Most of the parameters should be self-explanatory. Hover the mouse over the descriptions to get detailed help. The Plugin will pre-select the most useful parameters and auto-detect the correct input columns (if present in your matrix). These default parameters will cover everything needed to estimate copy numbers.

2.1 Input

2.1.1 Protein IDs

Select the column containing your semicolon-separated protein group IDs (UniProt format). It is recommended to use the ‘Majority protein IDs’ when coming from MaxQuant

2.1.2 Fasta file

Specify the uniprot fasta file you used to process your dataset. The plugin will parse this file and extract information from the header and the amino acid sequences.

2.2 Output

As one often has more than one uniprot ID per protein group, you can specify whether you want to extract annotations and calculate sequence properties for the leading ID alone or for all IDs in the protein group. In case of text annotations, all annotations will be semicolon-separated. In case of numeric properties, the plugin will average over the list of sequence by reporting the median.

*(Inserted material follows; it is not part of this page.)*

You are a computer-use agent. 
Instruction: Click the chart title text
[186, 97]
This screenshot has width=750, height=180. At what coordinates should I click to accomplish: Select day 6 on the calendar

2.2.1 Fasta header annotations

  • Entry name: e.g. KAL1L_HUMAN
  • Gene name, e.g. KANSL1L
  • Protein name (verbose), e.g. KAT8 regulatory NSL complex subunit 1-like protein
  • Protein name (consensus), e.g. Isoform 2 of KAT8 regulatory NSL complex subunit 1-like protein. The consensus protein names will be stripped of all Isoform xy of prefixes and (Fragment) suffixes.
  • Species, e.g. Homo sapiens

2.2.2 Numeric annotations

2.2.3 Calculate theoretical peptides

The plugin will perform an in-silico digestion of the protein sequences with the specified protease and report the number of theoretically expected peptides without miscleavages in the selected size range. ### Count sequence features

The plugin will count the number of occurrences of a given regular expression in the protein sequences. It is recommended to normalize this count by the sequence length if you want to average across all IDs.